女優の演技義力で融資が可能に!? [事例でみる資金調達コンサル]
Mさんは、主に女優業を中心に活躍されていた芸能人です。別段引退したわけではなさそうでしたが、都内にショップを出す計画があるということで、知人の紹介で相談を受けました。すでに内装も済んでおり開店準備は順調です。しかし、資金が足りなくて困っているとのことでした。「お金はあるのだけれど、これ以上は自分のお金を使いたくないの。やはり銀行さんから借入したいと思いましてね…」
たしかに間違いではありません。例えば、開業資金全額を親から借りて事業を始める方もいるようですが、銀行からお金を借りて事業を行うより、いろいろと甘えが出るようです。「親からもらったお金だから、失敗しても許される」と考えてしまうのかも しれませんね。その点、第三者からお金を借りるということはある意味、リスクを負う ことになります。緊張感が違うのでしょう。
さて、このMさんは、共同経営者が銀行や国民公庫に交渉したそうですが、様々な事情によりお金を借りることができませんでした。
そこで私は、「Mさんもいっしょに国民公庫に行ったらどうですか? その時は女優に なって下さい。Mさんの顔を担当者の顔に30センチ近づけて、説得してみて下さい。セクシーにですよ」と提案しました。

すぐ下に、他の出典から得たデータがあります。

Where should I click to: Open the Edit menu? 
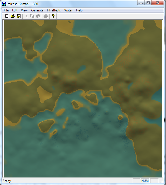click(x=15, y=10)
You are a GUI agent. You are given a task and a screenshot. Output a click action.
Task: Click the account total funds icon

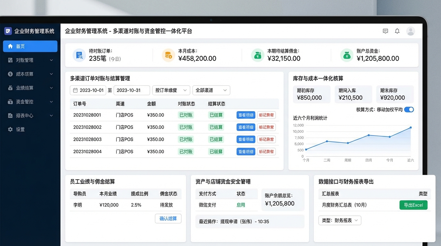pos(346,55)
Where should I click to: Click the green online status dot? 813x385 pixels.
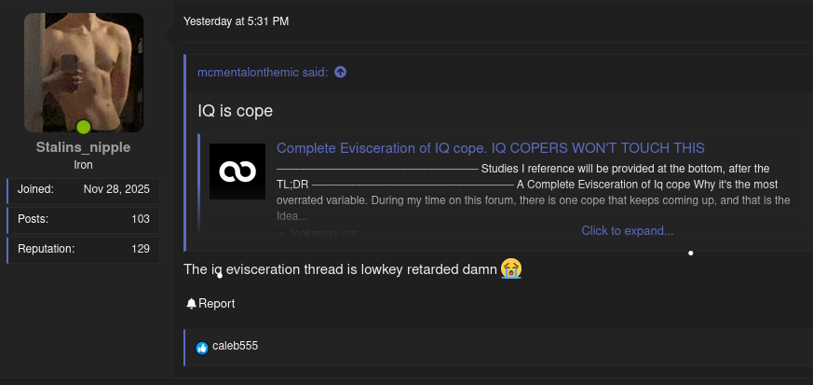(x=84, y=127)
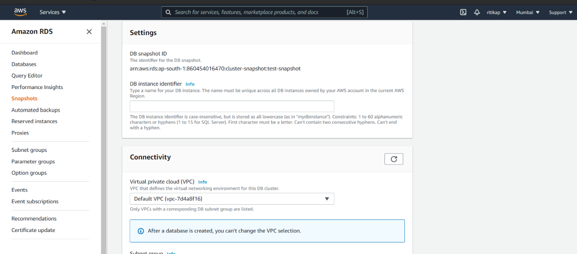Click the info icon in VPC notice
The image size is (577, 254).
tap(141, 231)
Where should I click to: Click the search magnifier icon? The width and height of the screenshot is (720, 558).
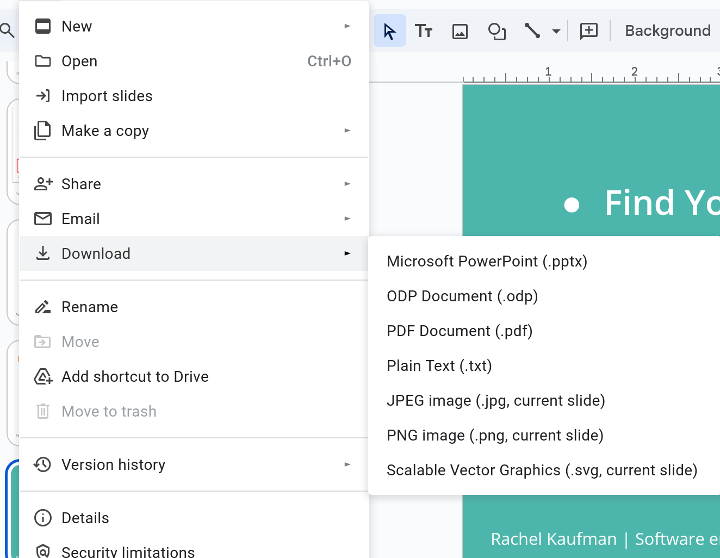[x=7, y=30]
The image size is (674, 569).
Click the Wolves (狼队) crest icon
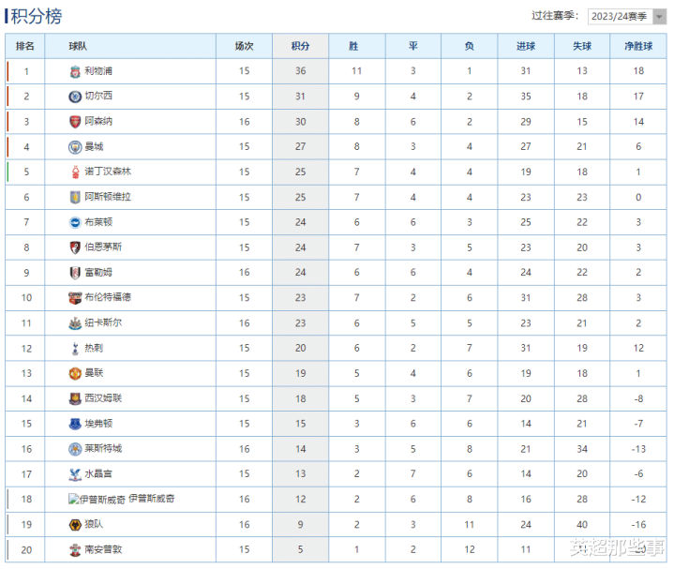(x=75, y=525)
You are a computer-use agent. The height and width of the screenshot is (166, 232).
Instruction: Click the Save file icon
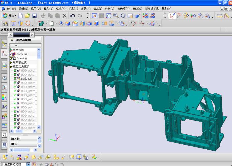tap(34, 16)
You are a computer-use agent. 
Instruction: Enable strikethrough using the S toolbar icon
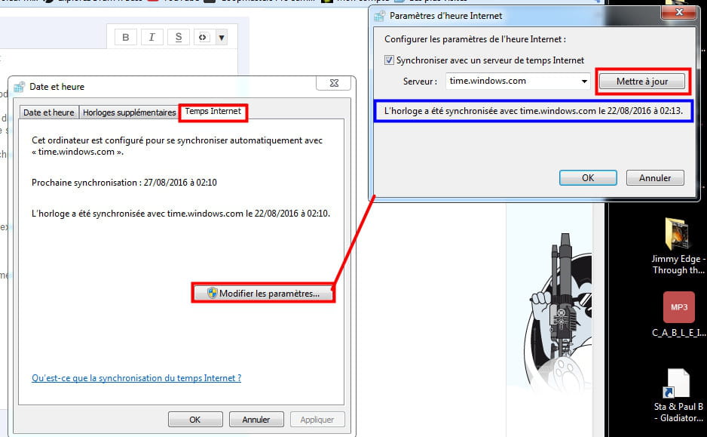coord(178,38)
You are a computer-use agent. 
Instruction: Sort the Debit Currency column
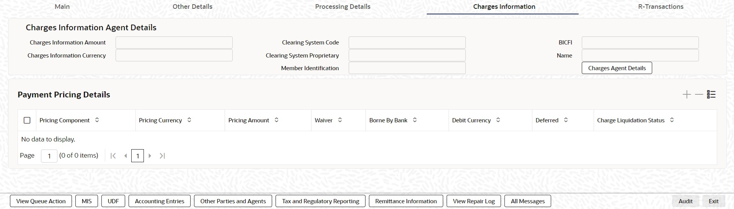point(498,120)
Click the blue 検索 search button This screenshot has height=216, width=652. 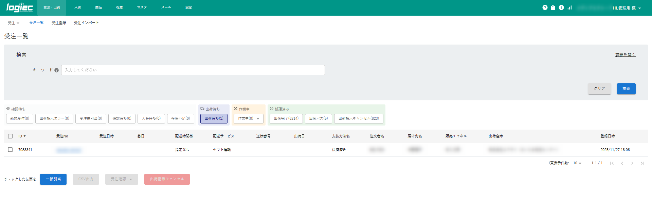pos(626,89)
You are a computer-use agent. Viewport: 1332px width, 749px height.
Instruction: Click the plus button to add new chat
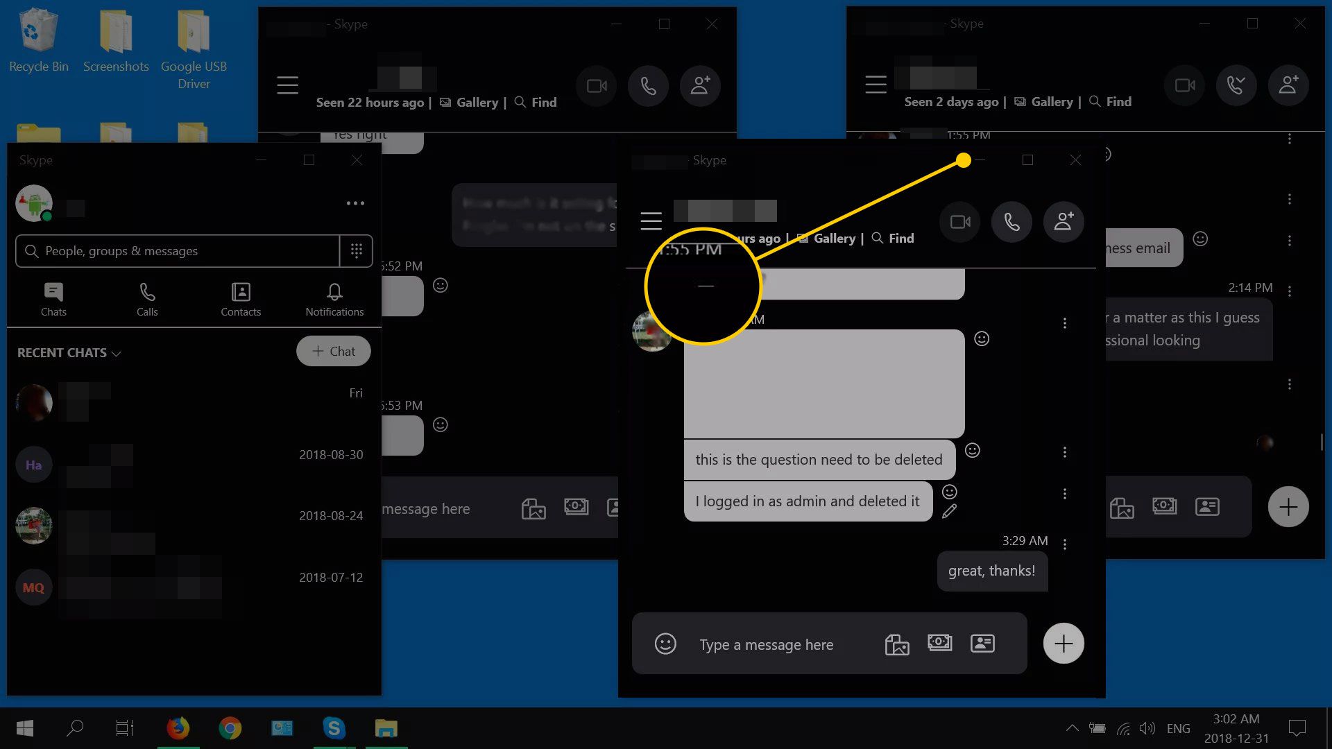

“ちょっと悪ノリし過ぎたかな”とも思いましたが、結局、何度かMさんが交渉した結果、融資を受けることが出来たのです。単に「何度も足を運んで説得した」という事例では ありませんが、こういうこともあるのです。共同経営者は「世の中、こんなものかぁ」と 憮然とした表情です。それに対して、Mさんは「私は女優よ」という感じです。この事例はちょっと特殊かもしれませんが教訓的に言えば「演技も必要」と言うことでしょうか。